That analysis easily can be applied to safety failures in general industry and construction, Sehn asserted.

"When do we focus on safety? When we have problems, when our incidents are high," Sehn said, adding that such focus is only short-term. "We focus on it until things get better or appear to get better then we forget about it."

According to Sehn, some of the most common causes of failure in EHS efforts include:

  • Labeling safety efforts as "programs." Safety programs, like television programs, have a start and finish, and Sehn contends that the concept of a safety program has a "built-in failure mode." A better alternative is to think of safety as a process. "Processes evolve into new processes," Sehn said. "They continue to evolve and change. Programs will fatigue and ultimately die."
  • Looking to best practices, policies and procedures as the ultimate antidote to failure. Compliance with federal standards is important, according to Sehn, but it's not necessarily the answer. Sehn points to Lisa Cullen's remarks in her social commentary A Job to Die for: "OSHA is de-motivated, underfunded, understaffed and, in many cases, poorly trained." If this is even close to true, compliance alone might not be enough of an incentive for employers to maintain safe work environments, Sehn asserted.
  • The paradigm that safety professionals are managers, not leaders. Many safety professionals are viewed as firefighters or technocrats. However, safety practitioners need to be viewed as leaders and innovators; they need to shift from training, inspections and statistic-keeping to competency-based training, system audits/assessments and root-cause analysis, according to Sehn.

Drawing from two management books written by Harvard professor John Kotter, Sehn presented an eight-step model for transformation in organizations that Sehn believes easily can be adapted to EHS.

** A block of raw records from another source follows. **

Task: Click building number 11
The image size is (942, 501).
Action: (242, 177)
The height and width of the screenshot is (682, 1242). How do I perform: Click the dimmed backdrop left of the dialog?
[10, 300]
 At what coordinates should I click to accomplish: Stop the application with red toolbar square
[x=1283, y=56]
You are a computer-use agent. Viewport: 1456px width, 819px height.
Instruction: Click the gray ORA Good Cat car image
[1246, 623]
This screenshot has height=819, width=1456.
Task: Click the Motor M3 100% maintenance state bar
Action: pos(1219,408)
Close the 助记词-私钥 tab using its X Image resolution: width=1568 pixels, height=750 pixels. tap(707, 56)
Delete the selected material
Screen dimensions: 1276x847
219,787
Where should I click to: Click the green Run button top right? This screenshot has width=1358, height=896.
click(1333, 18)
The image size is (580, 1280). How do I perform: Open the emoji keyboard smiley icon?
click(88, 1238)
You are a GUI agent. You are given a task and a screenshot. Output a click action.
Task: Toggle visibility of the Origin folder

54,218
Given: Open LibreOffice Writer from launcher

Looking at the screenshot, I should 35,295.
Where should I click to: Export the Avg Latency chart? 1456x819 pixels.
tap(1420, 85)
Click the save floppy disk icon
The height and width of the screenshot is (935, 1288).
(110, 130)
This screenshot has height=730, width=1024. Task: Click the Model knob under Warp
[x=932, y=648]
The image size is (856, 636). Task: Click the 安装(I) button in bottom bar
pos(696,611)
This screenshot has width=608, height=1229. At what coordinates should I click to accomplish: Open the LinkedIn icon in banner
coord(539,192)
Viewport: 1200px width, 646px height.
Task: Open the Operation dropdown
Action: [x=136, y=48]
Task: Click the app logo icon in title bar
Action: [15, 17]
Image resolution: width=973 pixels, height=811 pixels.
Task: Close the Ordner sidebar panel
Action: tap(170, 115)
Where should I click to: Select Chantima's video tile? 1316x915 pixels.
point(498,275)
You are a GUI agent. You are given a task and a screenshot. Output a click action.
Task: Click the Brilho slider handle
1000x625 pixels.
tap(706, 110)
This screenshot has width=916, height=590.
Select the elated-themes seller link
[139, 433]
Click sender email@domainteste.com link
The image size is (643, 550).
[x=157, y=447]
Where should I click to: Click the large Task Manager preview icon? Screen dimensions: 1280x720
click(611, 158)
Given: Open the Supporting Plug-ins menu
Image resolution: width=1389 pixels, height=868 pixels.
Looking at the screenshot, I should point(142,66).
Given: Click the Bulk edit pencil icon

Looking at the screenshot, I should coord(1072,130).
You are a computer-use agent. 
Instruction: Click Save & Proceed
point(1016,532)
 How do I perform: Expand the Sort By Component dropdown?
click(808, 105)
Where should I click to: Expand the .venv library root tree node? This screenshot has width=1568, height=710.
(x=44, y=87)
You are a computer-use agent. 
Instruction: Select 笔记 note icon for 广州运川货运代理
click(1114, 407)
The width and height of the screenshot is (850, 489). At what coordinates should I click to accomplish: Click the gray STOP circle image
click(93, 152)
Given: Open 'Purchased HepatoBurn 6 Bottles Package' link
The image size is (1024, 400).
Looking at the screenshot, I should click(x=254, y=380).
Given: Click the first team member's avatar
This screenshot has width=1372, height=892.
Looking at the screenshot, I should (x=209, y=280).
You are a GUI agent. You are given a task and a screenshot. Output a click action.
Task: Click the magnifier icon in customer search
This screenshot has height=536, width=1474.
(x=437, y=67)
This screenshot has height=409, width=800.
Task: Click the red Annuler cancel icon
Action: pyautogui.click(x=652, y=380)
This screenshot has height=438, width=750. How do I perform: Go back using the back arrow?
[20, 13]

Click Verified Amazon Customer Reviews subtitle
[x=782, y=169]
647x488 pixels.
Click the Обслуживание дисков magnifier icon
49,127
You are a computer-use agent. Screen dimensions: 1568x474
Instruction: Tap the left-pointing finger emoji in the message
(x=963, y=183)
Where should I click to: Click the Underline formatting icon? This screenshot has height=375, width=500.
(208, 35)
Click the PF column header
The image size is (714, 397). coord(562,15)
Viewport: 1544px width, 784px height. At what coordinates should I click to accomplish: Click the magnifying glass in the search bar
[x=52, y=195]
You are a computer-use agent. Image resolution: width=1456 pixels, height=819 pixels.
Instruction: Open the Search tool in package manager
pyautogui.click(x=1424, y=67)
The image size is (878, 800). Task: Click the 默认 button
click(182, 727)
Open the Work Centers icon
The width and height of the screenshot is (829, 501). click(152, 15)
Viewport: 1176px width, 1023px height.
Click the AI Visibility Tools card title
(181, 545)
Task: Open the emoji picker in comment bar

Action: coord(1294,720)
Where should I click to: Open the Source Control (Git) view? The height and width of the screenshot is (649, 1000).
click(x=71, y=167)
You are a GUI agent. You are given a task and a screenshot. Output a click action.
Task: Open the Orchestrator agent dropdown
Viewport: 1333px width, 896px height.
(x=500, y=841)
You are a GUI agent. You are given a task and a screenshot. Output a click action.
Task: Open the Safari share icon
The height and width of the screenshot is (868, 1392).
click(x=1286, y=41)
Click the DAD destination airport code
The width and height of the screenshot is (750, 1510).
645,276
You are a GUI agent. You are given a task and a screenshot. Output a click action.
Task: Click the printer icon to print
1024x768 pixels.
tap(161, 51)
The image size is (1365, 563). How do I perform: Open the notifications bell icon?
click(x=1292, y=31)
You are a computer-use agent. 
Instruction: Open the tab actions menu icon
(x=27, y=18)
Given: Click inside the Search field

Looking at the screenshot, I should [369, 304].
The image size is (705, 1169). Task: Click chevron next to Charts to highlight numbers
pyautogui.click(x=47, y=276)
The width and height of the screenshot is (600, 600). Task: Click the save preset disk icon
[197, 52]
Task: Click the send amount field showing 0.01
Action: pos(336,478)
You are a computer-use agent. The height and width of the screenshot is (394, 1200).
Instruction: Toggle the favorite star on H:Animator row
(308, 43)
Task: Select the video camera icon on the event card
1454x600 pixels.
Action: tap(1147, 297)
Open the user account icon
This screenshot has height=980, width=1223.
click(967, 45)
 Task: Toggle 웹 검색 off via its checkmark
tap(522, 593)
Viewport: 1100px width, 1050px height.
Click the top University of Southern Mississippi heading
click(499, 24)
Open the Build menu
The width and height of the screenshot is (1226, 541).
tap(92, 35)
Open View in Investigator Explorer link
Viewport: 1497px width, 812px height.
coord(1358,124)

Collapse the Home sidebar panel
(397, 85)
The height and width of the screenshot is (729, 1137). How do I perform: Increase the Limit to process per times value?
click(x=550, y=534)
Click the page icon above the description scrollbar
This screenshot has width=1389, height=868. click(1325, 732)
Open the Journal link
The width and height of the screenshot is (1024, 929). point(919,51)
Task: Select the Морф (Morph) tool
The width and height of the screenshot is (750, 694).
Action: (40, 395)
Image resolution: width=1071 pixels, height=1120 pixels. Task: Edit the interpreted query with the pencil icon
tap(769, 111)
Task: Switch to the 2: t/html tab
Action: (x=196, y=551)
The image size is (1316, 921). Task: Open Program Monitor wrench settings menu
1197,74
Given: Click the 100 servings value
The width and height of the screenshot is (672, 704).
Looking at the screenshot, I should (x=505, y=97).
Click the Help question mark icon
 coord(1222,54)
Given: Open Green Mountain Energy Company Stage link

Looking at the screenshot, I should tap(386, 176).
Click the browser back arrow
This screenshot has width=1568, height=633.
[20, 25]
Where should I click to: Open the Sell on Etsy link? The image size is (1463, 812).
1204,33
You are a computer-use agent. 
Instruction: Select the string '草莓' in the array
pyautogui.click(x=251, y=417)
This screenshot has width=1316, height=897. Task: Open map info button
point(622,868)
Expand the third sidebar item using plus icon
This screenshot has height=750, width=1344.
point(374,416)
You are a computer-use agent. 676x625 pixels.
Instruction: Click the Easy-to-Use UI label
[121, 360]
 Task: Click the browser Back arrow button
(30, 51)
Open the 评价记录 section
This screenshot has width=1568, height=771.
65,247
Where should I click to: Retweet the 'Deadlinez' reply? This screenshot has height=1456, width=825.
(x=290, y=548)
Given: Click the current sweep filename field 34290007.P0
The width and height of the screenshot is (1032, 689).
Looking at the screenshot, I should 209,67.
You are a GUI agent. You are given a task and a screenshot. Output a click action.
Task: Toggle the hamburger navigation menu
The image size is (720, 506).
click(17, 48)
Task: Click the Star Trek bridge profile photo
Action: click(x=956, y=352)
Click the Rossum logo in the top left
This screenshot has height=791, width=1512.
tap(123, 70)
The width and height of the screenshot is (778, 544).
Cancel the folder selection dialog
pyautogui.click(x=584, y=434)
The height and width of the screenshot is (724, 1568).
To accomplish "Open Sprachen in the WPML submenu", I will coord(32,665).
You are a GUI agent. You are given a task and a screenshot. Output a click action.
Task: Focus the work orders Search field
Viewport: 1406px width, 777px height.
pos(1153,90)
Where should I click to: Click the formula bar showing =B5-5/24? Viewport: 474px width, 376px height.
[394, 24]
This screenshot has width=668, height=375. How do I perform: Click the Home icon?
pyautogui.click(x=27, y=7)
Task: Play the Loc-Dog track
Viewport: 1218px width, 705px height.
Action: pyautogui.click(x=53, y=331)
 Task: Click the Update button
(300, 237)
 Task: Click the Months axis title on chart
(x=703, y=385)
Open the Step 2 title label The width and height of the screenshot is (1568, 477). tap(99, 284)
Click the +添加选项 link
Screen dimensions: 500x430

  1. Establish a sense of urgency. The EHS leader should analyze the current situation to determine what works and where there are apparent gaps and then present this assessment to top management.
  2. Create a guiding coalition. A team of key personnel needs to lead the safety change effort. All team members should have an area of responsibility and accountability. As a mechanism for providing guidance for the creation of the coalition, Sehn recommended management oversight committees instead of safety committees.
  3. Develop a goal with a corresponding strategy or plan that will provide direction for the change to take place. Sehn recommended leading indicator goals such as a target of 100-percent compliance with PPE over lagging indicator goals (such as a goal of reducing injuries by 15 percent). Remember that the overriding goal is protecting people, property and the environment.
  4. Communicate the goals. Use every vehicle possible including e-mail and the Internet to constantly communicate EHS goals and where the organization stands in relationship to the goals. Top management must be visible and involved in communications (e.g., leading each communication with a safety message, comment or statement). The coalition must model the expected behavior for all employees.
  5. Empower broad-based action. If there are obstacles to change whether physical or systems they must be removed. Employees must be encouraged to offer ideas that might be considered non-traditional or risk-taking in nature. Resources should be directed at safety engineering solutions vs. traditional approaches.
  6. Generate short-term wins. Create wins based on data improvement, audits and monitoring; communicate these results; recognize those responsible; and celebrate.
  7. Consolidate gains and produce more gains. Hire and promote change agents who provide the credibility to change the systems, structures and policies that do not fit together in the process and look for opportunities for continuous improvement.
  8. Integrate new approaches into the new safety culture. Create better performance through employee safe behaviors, and explain to employees the connection between behaviors and success. Develop a means to ensure leadership and succession.

Sehn concluded by telling the audience when people, property and the environment are concerned, failure is not an option.